The next house we moved to though was not such a positive experience. There was a thick pine forest around the edge of our rear field, and there was a feeling of such malevolence from that woodland that I hated to go outside at night. Animals behaved skittishly near the woods, and my sister and I had the same nightmares at night of a laughing male face and the river filled with lashing eels.

The worst happened when I moved away to University. One morning as I woke up, I felt the bed sink behind me, as if someone had leant their elbow on the bed, to bend closer to my ear, and then a harsh male voice, right next to my ear said: ‘So you thought you could get away, and laughed. My sister developed Fibromyalgia while we lived in that house, and my Step-Father was diagnosed with M.E after he moved in, although he hadn’t had it before. My first boyfriend became ill soon after he started seeing me. Not long after that morning visitation I was finally diagnosed with Glandular Fever and Toxoplasmosis, which eked all the colour and joy out of my world, and plagued my right into my thirties.

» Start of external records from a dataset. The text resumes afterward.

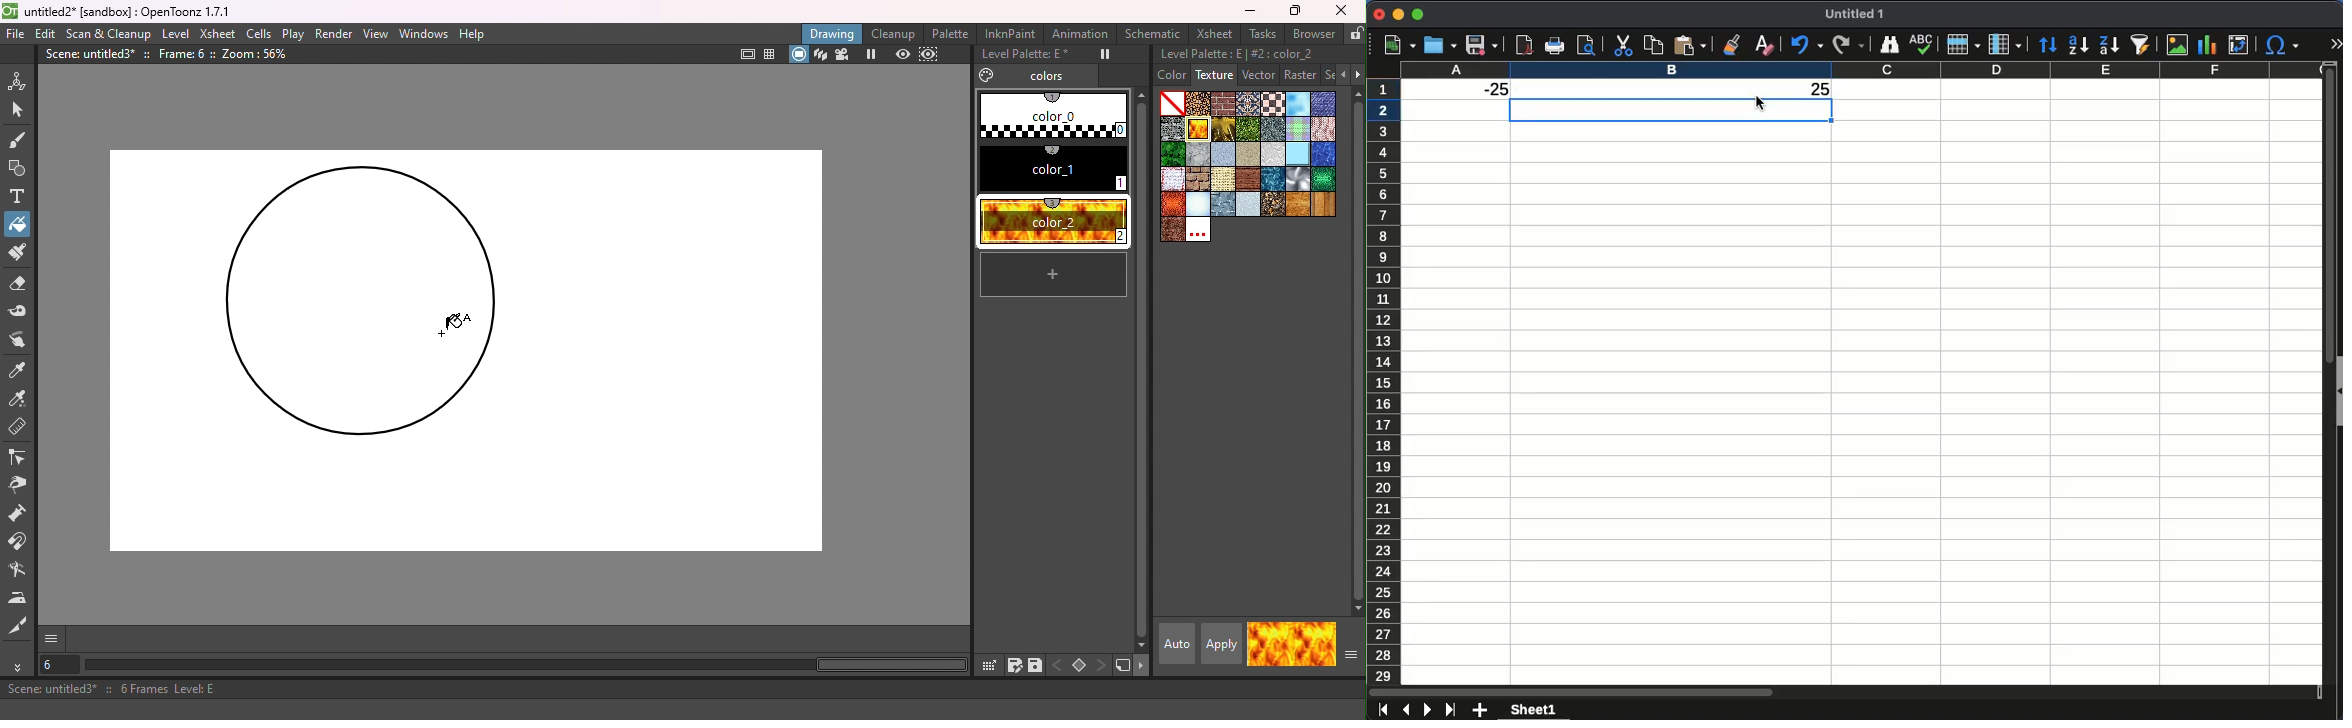 The width and height of the screenshot is (2352, 728). What do you see at coordinates (1376, 14) in the screenshot?
I see `close` at bounding box center [1376, 14].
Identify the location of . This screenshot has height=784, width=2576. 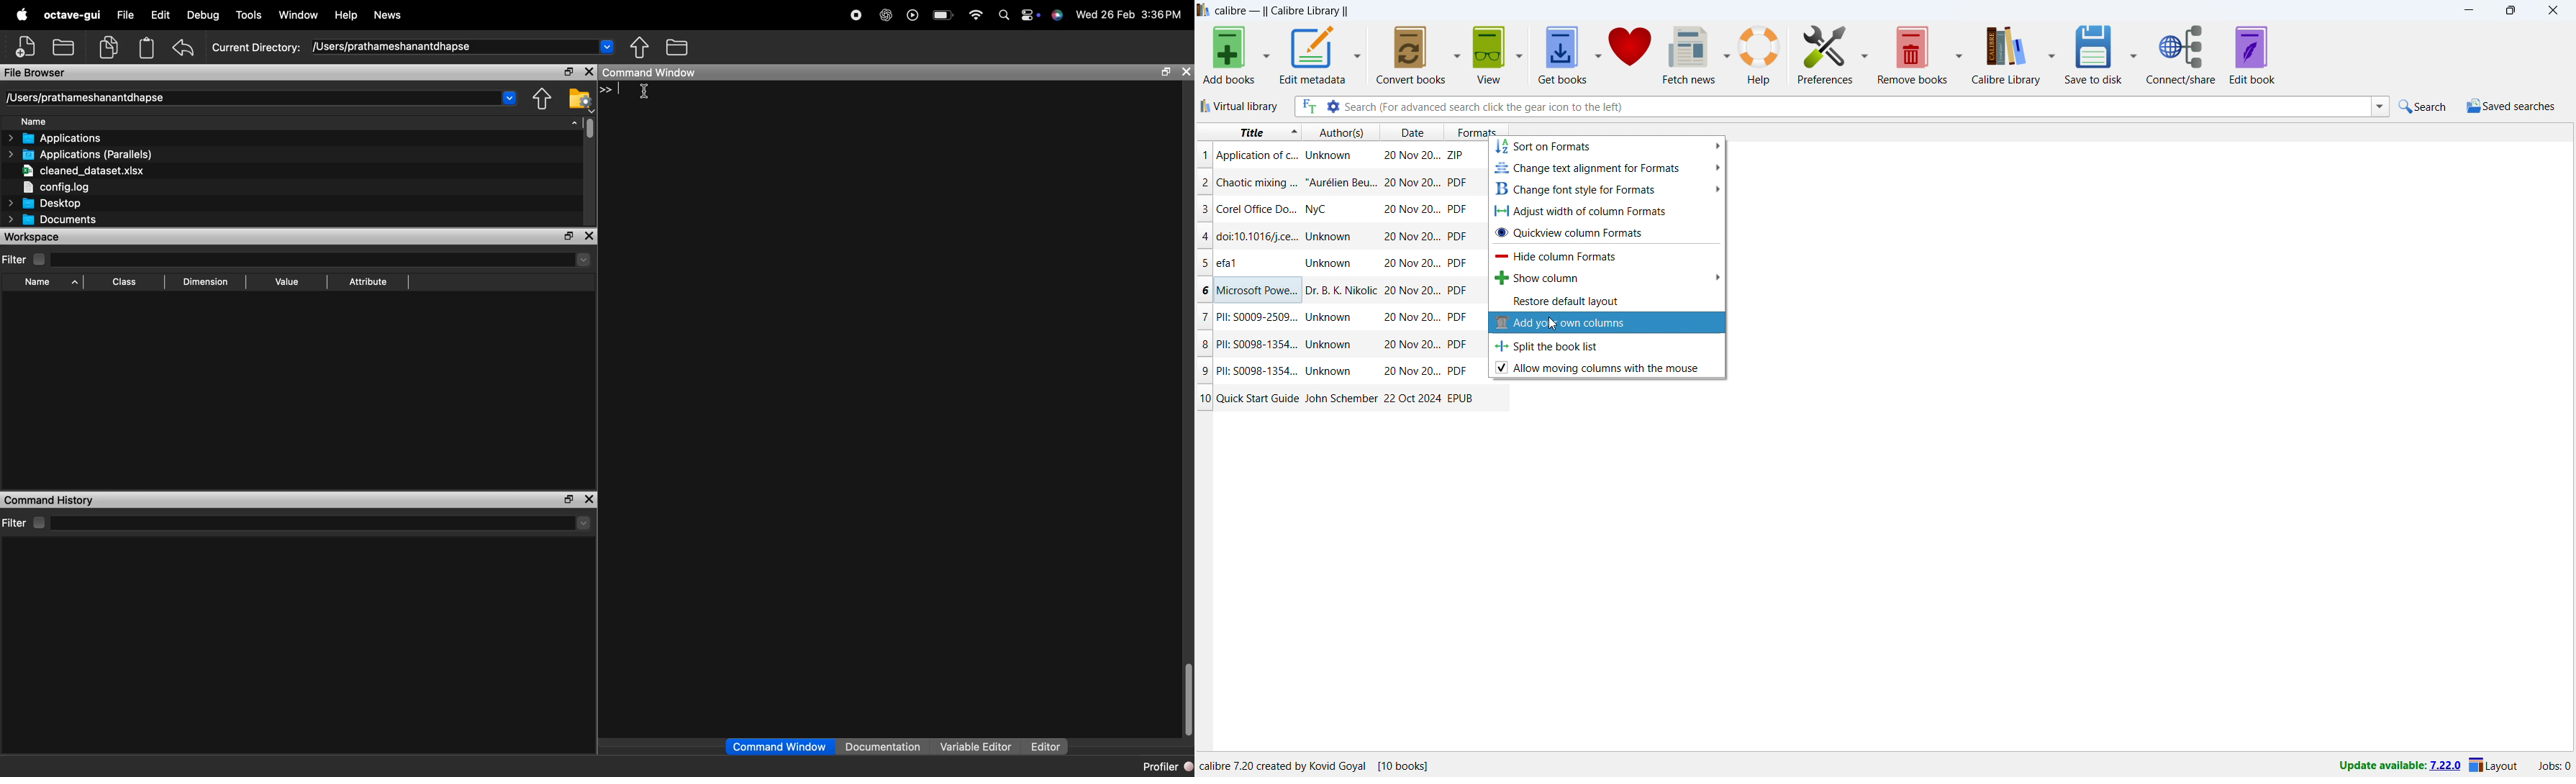
(1313, 55).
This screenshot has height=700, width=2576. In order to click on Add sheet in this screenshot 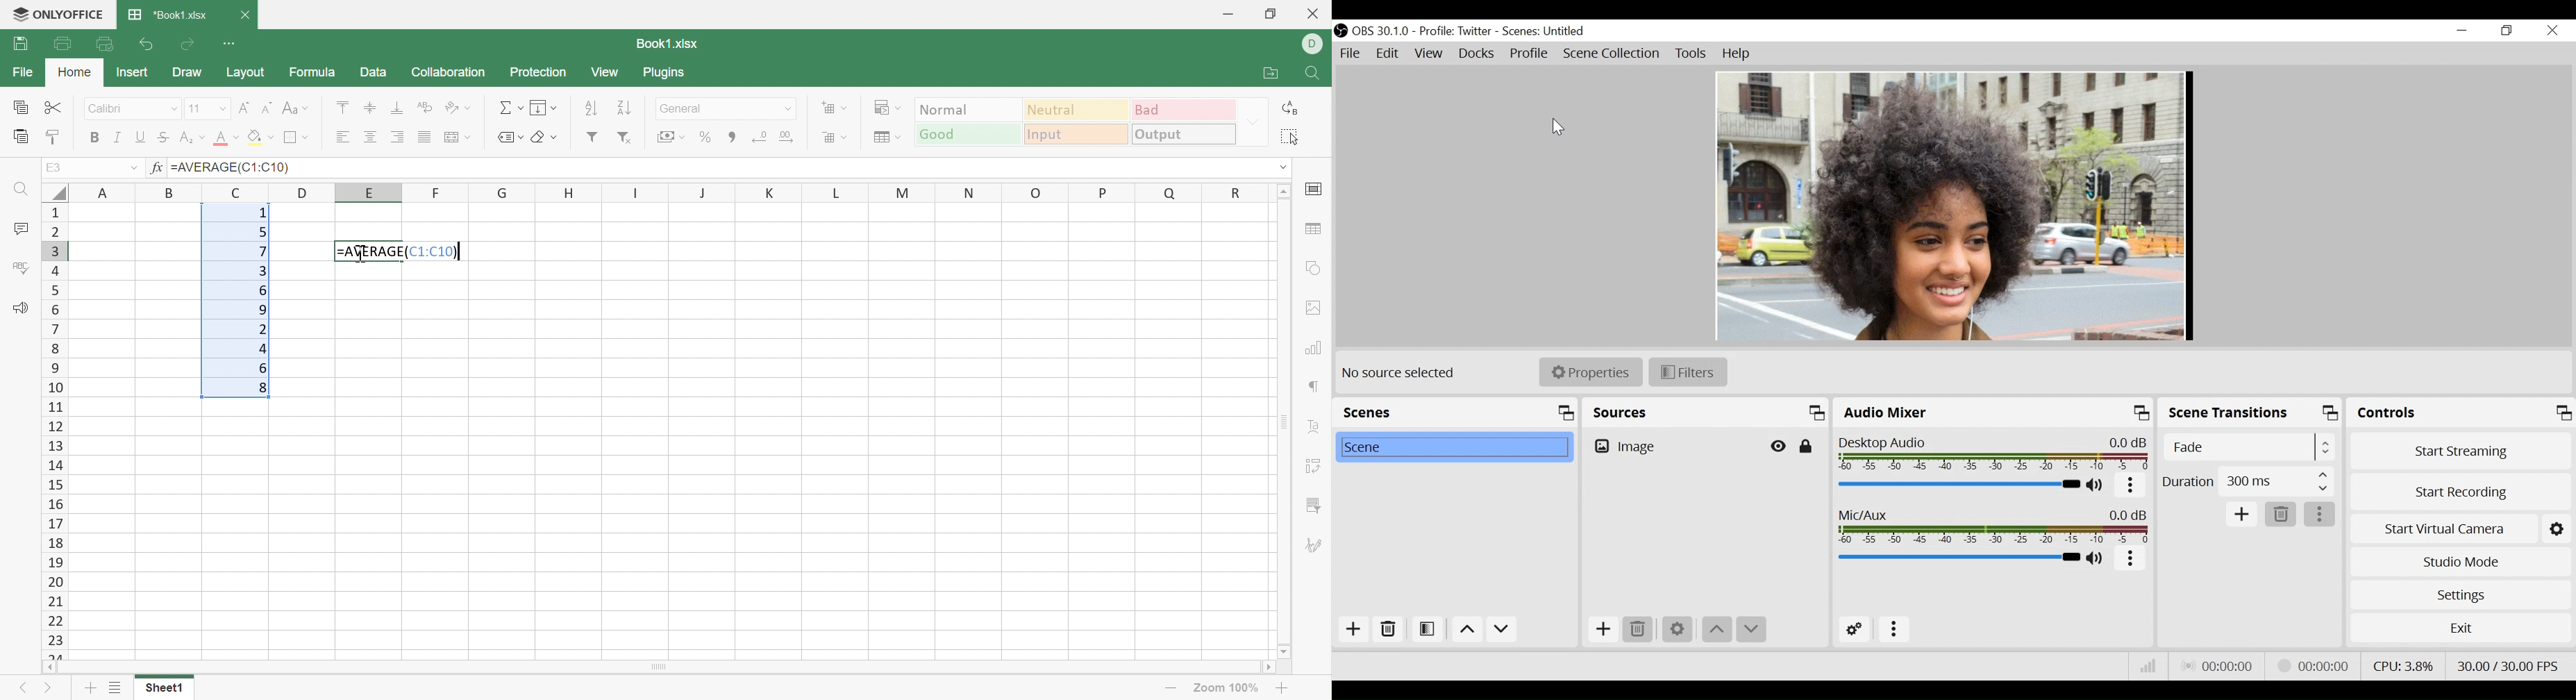, I will do `click(90, 690)`.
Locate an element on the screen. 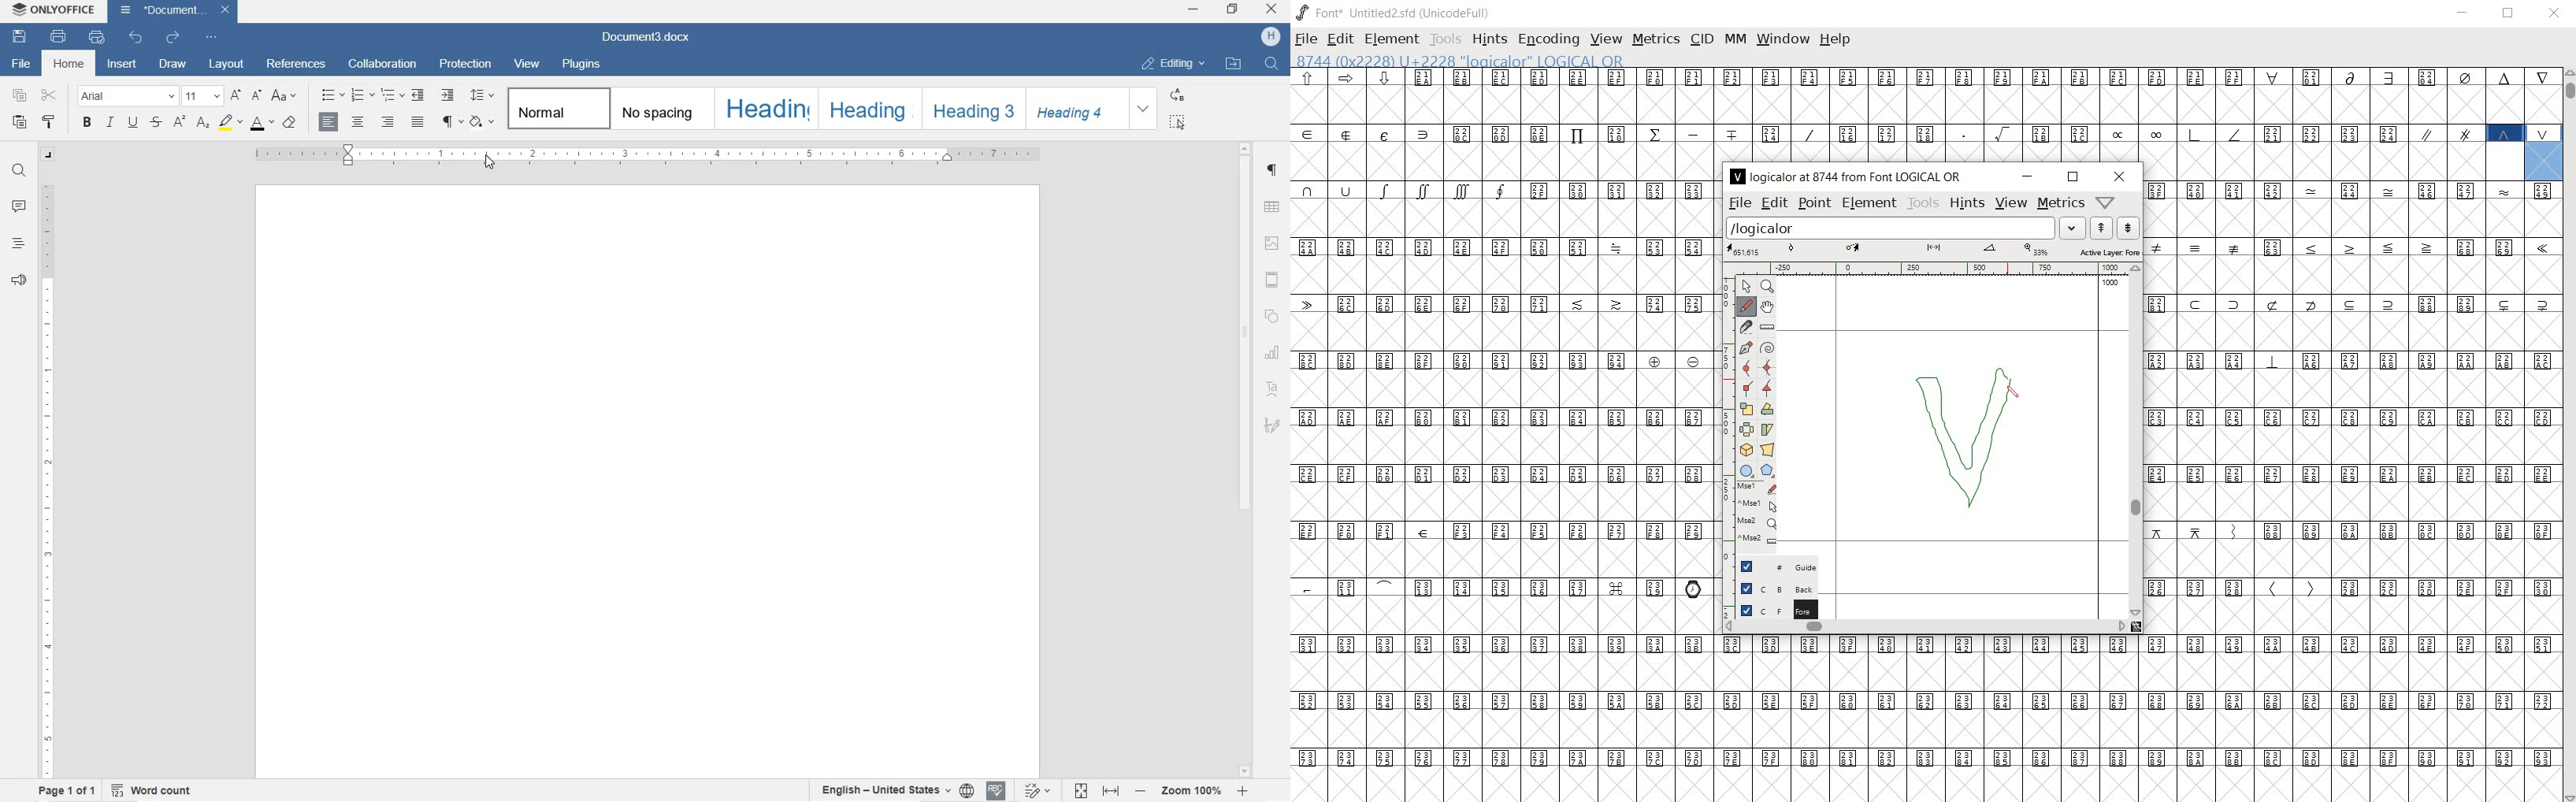 The image size is (2576, 812). tools is located at coordinates (1922, 205).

It plagued me, in fact until I became friends with a Shaman, who I had approached for accountancy help. She taught me how to protect myself, state my intentions to only communicate with positive energies, as well as telling me that an energy cannot haunt you if you refuse it permission. I learnt that all I had to do with anything unpleasant that I felt approach was tell it firmly to go away, and it had to.
The very first time I meditated the blue bubble of protection around me, a furious male figure tore it open with clawed hands, and screamed at me in fury, but with my new knowledge I was able to tell it to leave, and close my bubble. Since then the Glandular Fever symptoms have gone. I’ve used the skills I was taught to help the curious child ghost in our old house move on with a feeling of love and acceptance, and whoever it was shaking my bed in the night to stop and go away.

In the hostel where I used to work, a hostel for homeless, and therefore unhappy teenagers, they often told me about a ghost. Year after year different tenants would do an Ouija board, or have bad dreams about a female who played the piano. The details were startlingly consistent. I always told them they were imagining it, because I didn’t want them to be scared, but I felt a malicious presence too. One that thrived on the discord and unhappiness of so many damaged young lives.

I hated to be left on my own there, and would hear footsteps stamp downstairs, linger in the office doorway, and then move across the room to where I worked at the computer. Then it would fiddle with papers besides me while I refused to look at it, or acknowledge it. Other times it would hurl into the room with an unhappy service-user, and swing letters pinned on the noticeboard around in semi-circles behind their heads, while I tried to smile and pretend everything was fine.

Once I had met the Shaman though, I knew how to tackle the malevolence, and so one night, when all the tenants were in bed, I stopped avoiding it, and met its energy head on. Like most bullies it cringed at confrontation. I told it sternly it had to leave, it could not be here anymore. I immediately felt the atmosphere lighten, and after that none of the subsequent service users ever complained of ghosts again.